Cela pose de véritables problèmes de mobilité dans ce quartier enclavé. Construit il y a cinquante ans pour répondre au besoin de logements, la Bourdonnette est en effet coincée au bord de l’autoroute et encerclée par le trafic.
"On est vraiment embêtés. Dans un grand quartier comme ça, ce n'est pas normal de ne pas avoir au moins une petite Migros", regrette dans La Matinale une retraitée qui vit à la Bourdonnette depuis plus de 35 ans. Sans voiture, il est difficile pour elle d'aller faire les courses. "Nous, les personnes âgées, des fois on n'est pas bien, on n'aime pas se déplacer ailleurs. Mais là on est obligés."
"On doit obligatoirement prendre les transports publics si on n'a pas de voiture", déplore Amina Sy,qui a des problèmes de santé. Elle compte une bonne vingtaine de minutes pour rejoindre le magasin le plus proche. "On galère un peu. Les gens qui sont malades, les gens qui ont des bébés..."
Manque de rentabilité
Mountazar Jaffar, un élu local qui a grandi et vit à la Bourdonnette, a déposé une interpellation au Conseil communal de Lausanne pour dénoncer un "désert alimentaire". Le socialiste demande aux autorités d'agir en urgence pour inciter un commerce à s’installer dans les locaux vides.
"En moyenne, le revenu médian annuel du quartier est 20% inférieur à la moyenne lausannoise. Parfois, les habitants de ce type de quartiers ont moins l'habitude que d'autres d'aller faire des pétitions, d'aller faire part de leurs problèmes. C'est une des raisons pour laquelle j'ai déposé cette interpellation", explique-t-il.
Le syndic de Lausanne Grégoire Junod oeuvre en coulisse via la fondation qui gère le quartier, propriété de la ville. Il annonce qu'un repreneur aurait été trouvé.
Sur le fond du problème, l'élu reconnaît toutefois une certaine impuissance des autorités: "La situation commerciale est compliquée, pas seulement en raison du pouvoir d'achat des habitants, mais parce qu'il s'agit d'un quartier de 2000 habitants, et ce n'est pas un nombre suffisant pour faire bien vivre un commerce local."
L’élu rappelle que différents développements immobiliers sont prévus à proximité de la Bourdonnette, de quoi atteindre une taille critique, mais pas avant 2030.
"Où se rencontrer sans commerces?"
Ce constat est partagé par Vincent Kaufmann, directeur du Laboratoire de sociologie urbaine à l'EPFL. Invité dans La Matinale, il explique que cette problématique se retrouve dans la plupart des agglomérations romandes. "Quand on a moins de 6000 ou 7000 habitants dans un quartier, c'est difficile d'y maintenir des commerces, ou plus généralement des équipements qui nécessitent un modèle économique pour perdurer."

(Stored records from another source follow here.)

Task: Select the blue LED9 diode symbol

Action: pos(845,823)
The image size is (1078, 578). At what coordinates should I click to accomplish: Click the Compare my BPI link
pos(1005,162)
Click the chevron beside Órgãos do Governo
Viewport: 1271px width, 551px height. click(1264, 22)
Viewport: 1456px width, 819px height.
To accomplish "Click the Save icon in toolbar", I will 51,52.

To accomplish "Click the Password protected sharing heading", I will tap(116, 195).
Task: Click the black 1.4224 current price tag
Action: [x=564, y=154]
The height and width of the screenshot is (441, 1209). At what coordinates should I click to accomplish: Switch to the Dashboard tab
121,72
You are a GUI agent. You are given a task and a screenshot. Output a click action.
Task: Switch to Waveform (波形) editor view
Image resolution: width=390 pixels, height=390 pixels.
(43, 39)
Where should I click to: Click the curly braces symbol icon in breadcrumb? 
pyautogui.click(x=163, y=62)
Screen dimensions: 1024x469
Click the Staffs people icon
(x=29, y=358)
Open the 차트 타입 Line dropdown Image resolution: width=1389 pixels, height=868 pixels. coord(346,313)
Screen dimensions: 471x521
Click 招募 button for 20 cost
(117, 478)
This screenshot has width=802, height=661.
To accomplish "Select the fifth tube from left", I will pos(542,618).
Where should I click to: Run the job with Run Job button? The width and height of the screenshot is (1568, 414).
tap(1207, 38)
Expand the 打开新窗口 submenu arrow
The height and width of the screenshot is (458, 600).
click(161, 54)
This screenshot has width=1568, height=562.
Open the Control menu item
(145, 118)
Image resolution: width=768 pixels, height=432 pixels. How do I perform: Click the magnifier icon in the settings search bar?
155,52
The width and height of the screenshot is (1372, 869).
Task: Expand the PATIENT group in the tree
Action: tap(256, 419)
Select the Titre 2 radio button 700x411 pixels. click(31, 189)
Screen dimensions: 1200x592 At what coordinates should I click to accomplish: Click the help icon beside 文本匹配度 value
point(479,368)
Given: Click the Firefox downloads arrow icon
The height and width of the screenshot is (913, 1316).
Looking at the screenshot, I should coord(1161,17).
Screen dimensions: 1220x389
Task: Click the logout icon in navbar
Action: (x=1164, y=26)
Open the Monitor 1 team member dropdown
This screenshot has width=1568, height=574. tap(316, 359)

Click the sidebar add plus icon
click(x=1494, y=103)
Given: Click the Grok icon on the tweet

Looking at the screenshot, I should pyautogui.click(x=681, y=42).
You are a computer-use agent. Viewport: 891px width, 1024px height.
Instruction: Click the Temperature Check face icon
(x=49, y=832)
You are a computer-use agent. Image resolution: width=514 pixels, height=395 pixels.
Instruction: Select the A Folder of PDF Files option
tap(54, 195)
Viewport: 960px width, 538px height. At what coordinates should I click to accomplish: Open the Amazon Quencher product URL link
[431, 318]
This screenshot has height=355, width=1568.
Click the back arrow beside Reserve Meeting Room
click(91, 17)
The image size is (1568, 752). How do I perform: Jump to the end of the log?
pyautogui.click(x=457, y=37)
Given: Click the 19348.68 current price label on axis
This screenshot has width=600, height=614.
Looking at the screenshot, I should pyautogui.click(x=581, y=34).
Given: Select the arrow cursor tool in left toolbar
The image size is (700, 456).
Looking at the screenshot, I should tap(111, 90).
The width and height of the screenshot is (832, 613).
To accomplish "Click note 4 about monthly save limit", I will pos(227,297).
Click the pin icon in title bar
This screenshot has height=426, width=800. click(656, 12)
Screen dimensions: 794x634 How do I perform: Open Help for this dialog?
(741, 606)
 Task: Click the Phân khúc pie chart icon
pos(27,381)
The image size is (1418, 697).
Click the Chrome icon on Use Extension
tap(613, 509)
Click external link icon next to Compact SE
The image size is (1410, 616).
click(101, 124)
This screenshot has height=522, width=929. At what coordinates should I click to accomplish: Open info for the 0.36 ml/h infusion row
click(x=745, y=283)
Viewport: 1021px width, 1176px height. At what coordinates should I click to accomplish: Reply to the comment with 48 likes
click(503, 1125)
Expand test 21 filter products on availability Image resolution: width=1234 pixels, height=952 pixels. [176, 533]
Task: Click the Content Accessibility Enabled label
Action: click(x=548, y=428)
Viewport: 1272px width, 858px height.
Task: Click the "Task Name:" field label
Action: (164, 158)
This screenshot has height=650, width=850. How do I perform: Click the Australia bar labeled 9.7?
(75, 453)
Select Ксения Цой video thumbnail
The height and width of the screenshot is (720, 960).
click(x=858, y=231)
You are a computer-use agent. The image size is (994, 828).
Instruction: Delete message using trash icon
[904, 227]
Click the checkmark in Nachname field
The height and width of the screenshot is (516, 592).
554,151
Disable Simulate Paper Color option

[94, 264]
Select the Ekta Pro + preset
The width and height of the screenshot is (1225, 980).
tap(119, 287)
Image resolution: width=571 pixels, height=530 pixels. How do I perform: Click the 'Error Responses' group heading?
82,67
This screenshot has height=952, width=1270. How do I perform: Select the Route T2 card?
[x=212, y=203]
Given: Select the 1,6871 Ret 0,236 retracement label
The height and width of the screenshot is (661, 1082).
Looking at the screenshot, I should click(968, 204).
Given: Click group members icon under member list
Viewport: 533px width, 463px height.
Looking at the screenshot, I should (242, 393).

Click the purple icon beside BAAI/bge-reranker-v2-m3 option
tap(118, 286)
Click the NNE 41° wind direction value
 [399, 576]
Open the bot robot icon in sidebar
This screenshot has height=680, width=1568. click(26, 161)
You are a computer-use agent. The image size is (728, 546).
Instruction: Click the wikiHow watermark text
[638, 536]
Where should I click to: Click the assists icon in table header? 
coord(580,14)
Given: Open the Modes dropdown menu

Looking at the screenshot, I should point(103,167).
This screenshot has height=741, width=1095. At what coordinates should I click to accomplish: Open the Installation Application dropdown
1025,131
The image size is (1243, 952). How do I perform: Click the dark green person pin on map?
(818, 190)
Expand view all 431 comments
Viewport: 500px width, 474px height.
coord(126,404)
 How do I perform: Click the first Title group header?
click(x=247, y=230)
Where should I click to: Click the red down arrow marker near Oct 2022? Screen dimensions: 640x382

Vincent Kaufmann alerte sur le fait que ces commerces sont indispensables pour permettre à la population d'un même quartier de se rencontrer. "Un commerce, un café, une brasserie sont essentiels pour créer du lien social dans un quartier. Où peut-on se rencontrer s'il n'y a pas de commerces? Ce n'est pas évident."
La mort des petits commerces est notamment due à la multiplication des centres commerciaux à l'entrée des villes, détaille le sociologue. Il estime cependant que ce processus n'est pas inéluctable. "On voit à travers toute une série de travaux de recherche récents que les courses sont moins hebdomadaires et se font à nouveau sur une base quotidienne. De nombreux habitants ont une volonté de retour vers plus de proximité."
Observatoire du commerce à Genève
Le pouvoirs publics peuvent également jouer un rôle important. A Genève, par exemple, la question est prise très au sérieux. Tant la Ville que le Canton ont réalisé des cartographies de la présence des commerces sur le territoire. Un Observatoire du commerce vient également d’être créé.
Les autorités de la cité de Calvin ont par ailleurs développé un outil qui détermine précisément quel type d'activité économique doit s’installer sur telle ou telle surface. Pour faire simple, lorsqu'un commerce alimentaire déménage, seul un autre commerce alimentaire peut venir s'installer. Cet instrument intéresse d'ores et déjà plusieurs villes romandes, dont Lausanne.